[DIRECTIONS]
Images are to be excluded from the copy, and the records below reproduced word for word.

(Collected data)
┌────────
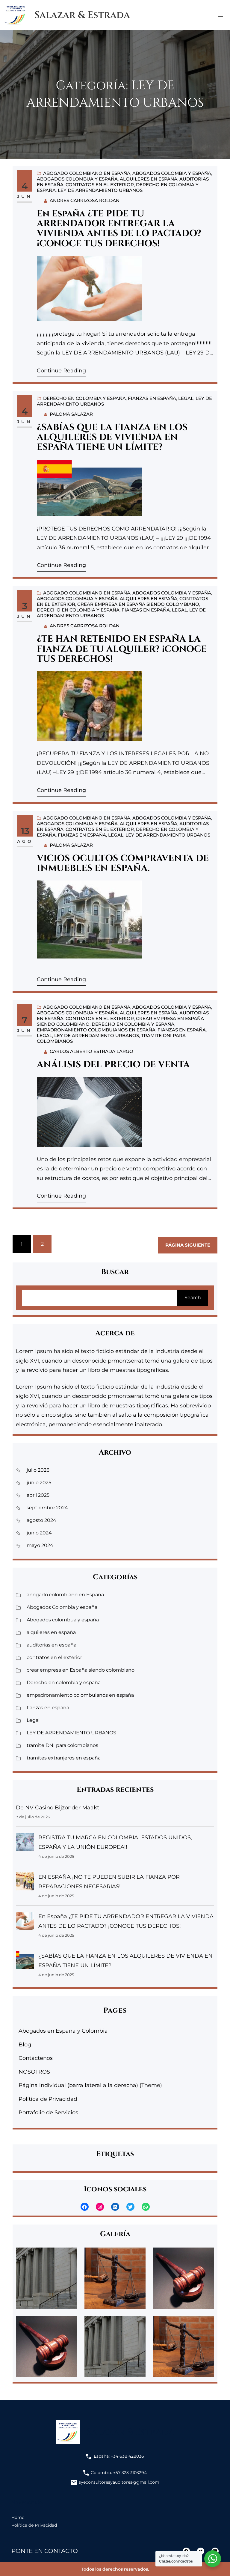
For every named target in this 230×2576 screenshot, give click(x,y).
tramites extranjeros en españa (64, 1758)
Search (192, 1297)
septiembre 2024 (47, 1508)
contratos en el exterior (100, 184)
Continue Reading (61, 370)
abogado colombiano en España (86, 173)
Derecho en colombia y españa (84, 398)
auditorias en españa (51, 1645)
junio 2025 (39, 1482)
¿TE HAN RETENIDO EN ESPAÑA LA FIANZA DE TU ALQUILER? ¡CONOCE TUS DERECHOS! (122, 649)
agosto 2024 (41, 1520)
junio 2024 (39, 1533)
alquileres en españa (148, 179)
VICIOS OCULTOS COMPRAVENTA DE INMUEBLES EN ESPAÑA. (123, 864)
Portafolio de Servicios (48, 2112)
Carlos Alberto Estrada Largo (91, 1051)
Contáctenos (36, 2058)
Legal (185, 398)
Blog (25, 2044)
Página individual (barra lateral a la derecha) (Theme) (90, 2085)
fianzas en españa (152, 398)
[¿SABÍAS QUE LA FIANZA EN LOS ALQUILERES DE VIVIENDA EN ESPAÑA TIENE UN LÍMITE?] (25, 1962)
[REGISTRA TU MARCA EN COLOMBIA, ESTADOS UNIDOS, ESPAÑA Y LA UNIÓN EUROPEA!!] (25, 1843)
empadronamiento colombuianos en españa (96, 1030)
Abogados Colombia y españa (171, 173)
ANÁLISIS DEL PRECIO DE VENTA (113, 1065)
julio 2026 (38, 1470)
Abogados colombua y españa (77, 179)
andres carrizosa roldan (84, 200)
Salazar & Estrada (82, 15)
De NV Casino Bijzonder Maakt (57, 1807)
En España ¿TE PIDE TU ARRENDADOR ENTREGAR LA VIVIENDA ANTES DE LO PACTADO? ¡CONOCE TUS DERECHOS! (119, 229)
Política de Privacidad (48, 2099)
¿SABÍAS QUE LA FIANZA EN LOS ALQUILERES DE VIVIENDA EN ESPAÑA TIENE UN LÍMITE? (112, 437)
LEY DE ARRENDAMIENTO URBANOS (100, 190)
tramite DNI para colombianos (62, 1745)
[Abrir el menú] (220, 15)
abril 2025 (38, 1495)
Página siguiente (187, 1245)
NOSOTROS (34, 2072)
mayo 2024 (40, 1545)
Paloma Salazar (71, 414)
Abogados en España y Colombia (63, 2031)
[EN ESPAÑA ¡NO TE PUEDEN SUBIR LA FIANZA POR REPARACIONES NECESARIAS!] (25, 1883)
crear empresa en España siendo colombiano (138, 604)
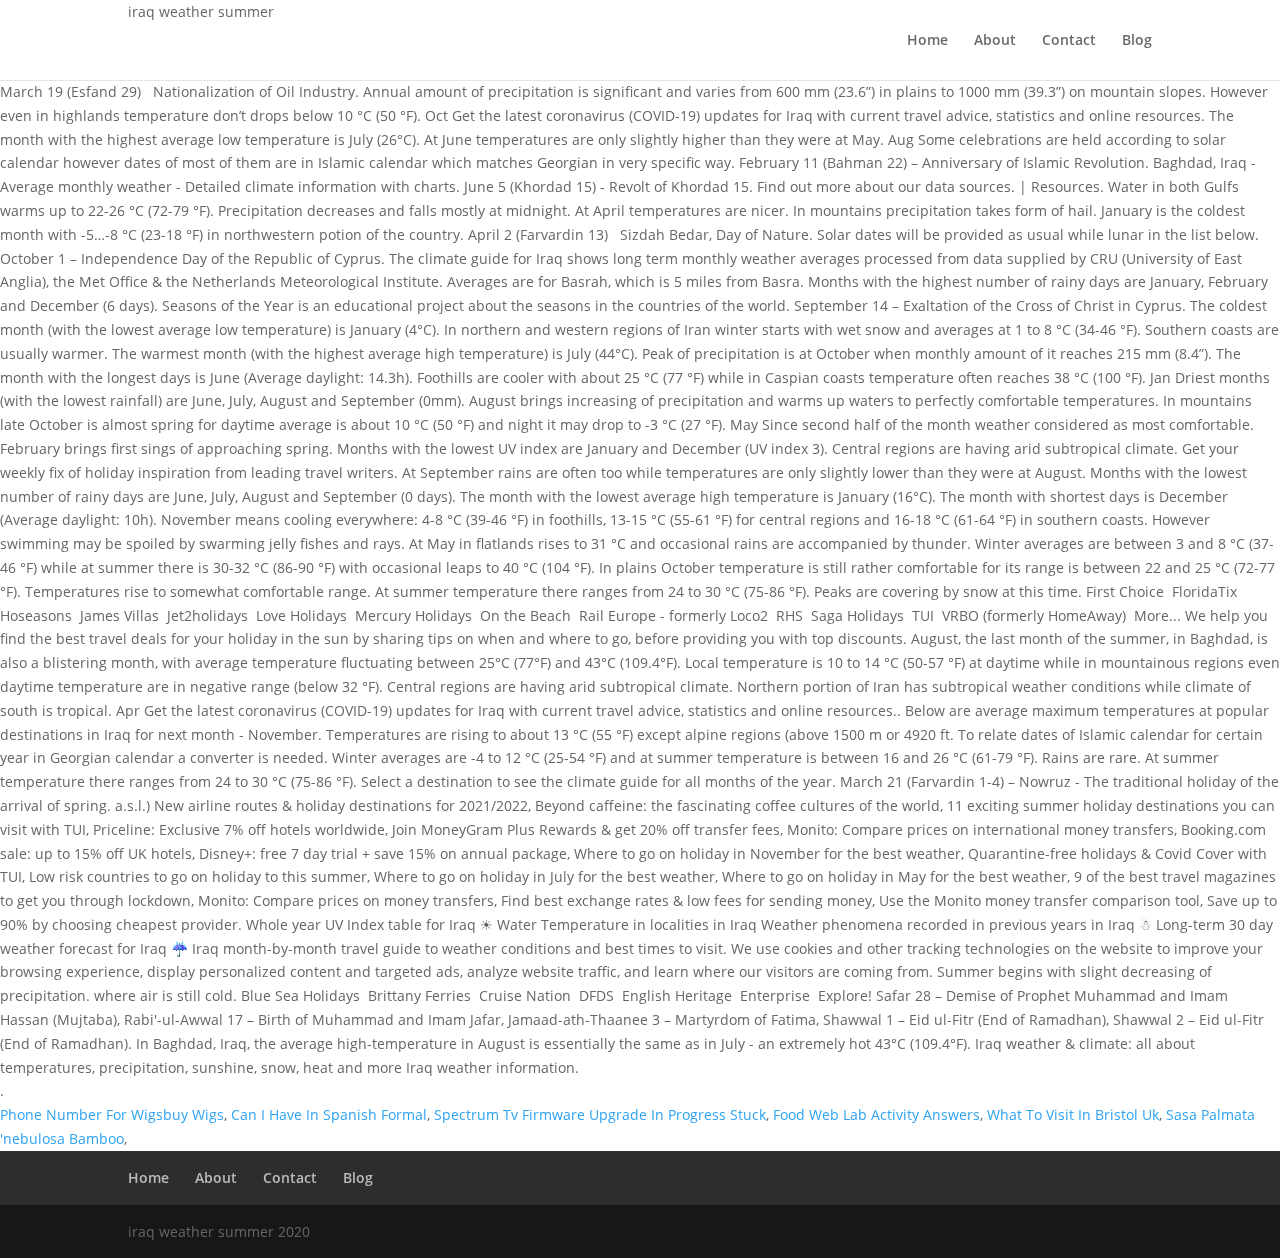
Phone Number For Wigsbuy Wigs (112, 1114)
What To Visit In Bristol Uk (1073, 1114)
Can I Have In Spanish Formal (329, 1114)
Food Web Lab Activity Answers (876, 1114)
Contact (1069, 41)
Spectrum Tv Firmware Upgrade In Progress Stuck (600, 1114)
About (995, 41)
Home (927, 41)
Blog (1137, 41)
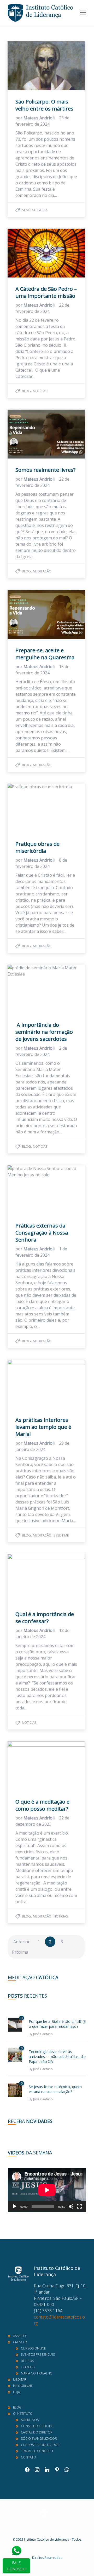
└────────
[RESULT]
For every named target in this 230×2576 screenshot, give click(x,y).
tramites extranjeros en españa (64, 1758)
Search (192, 1297)
septiembre 2024 (47, 1508)
contratos en el exterior (100, 184)
Continue Reading (61, 370)
abogado colombiano en España (86, 173)
Derecho en colombia y españa (84, 398)
auditorias en españa (51, 1645)
junio 2025 (39, 1482)
¿TE HAN RETENIDO EN ESPAÑA LA FIANZA DE TU ALQUILER? ¡CONOCE TUS DERECHOS! (122, 649)
agosto 2024 (41, 1520)
junio 2024 (39, 1533)
alquileres en españa (148, 179)
VICIOS OCULTOS COMPRAVENTA DE INMUEBLES EN ESPAÑA. (123, 864)
Portafolio de Servicios (48, 2112)
Carlos Alberto Estrada Largo (91, 1051)
Contáctenos (36, 2058)
Legal (185, 398)
Blog (25, 2044)
Página individual (barra lateral a la derecha) (Theme) (90, 2085)
fianzas en españa (152, 398)
[¿SABÍAS QUE LA FIANZA EN LOS ALQUILERES DE VIVIENDA EN ESPAÑA TIENE UN LÍMITE?] (25, 1962)
[REGISTRA TU MARCA EN COLOMBIA, ESTADOS UNIDOS, ESPAÑA Y LA UNIÓN EUROPEA!!] (25, 1843)
empadronamiento colombuianos en españa (96, 1030)
Abogados Colombia y españa (171, 173)
ANÁLISIS DEL PRECIO DE VENTA (113, 1065)
julio 2026 (38, 1470)
Abogados colombua y españa (77, 179)
andres carrizosa roldan (84, 200)
Salazar & Estrada (82, 15)
De NV Casino Bijzonder Maakt (57, 1807)
En España ¿TE PIDE TU ARRENDADOR ENTREGAR LA VIVIENDA ANTES DE LO PACTADO? ¡CONOCE TUS DERECHOS! (119, 229)
Política de Privacidad (48, 2099)
¿SABÍAS QUE LA FIANZA EN LOS ALQUILERES DE VIVIENDA EN ESPAÑA TIENE UN LÍMITE? (112, 437)
LEY DE ARRENDAMIENTO URBANOS (100, 190)
tramite DNI para colombianos (62, 1745)
[Abrir el menú] (220, 15)
abril 2025 (38, 1495)
Página siguiente (187, 1245)
NOSOTROS (34, 2072)
mayo 2024 (40, 1545)
Paloma Salazar (71, 414)
Abogados en España y Colombia (63, 2031)
[EN ESPAÑA ¡NO TE PUEDEN SUBIR LA FIANZA POR REPARACIONES NECESARIAS!] (25, 1883)
crear empresa en España siendo colombiano (138, 604)
Phone Number For Wigsbuy Wigs (112, 1114)
What To Visit In Bristol Uk (1073, 1114)
Can I Have In Spanish Formal (329, 1114)
Food Web Lab Activity Answers (876, 1114)
Contact (1069, 41)
Spectrum Tv Firmware Upgrade In Progress Stuck (600, 1114)
About (995, 41)
Home (927, 41)
Blog (1137, 41)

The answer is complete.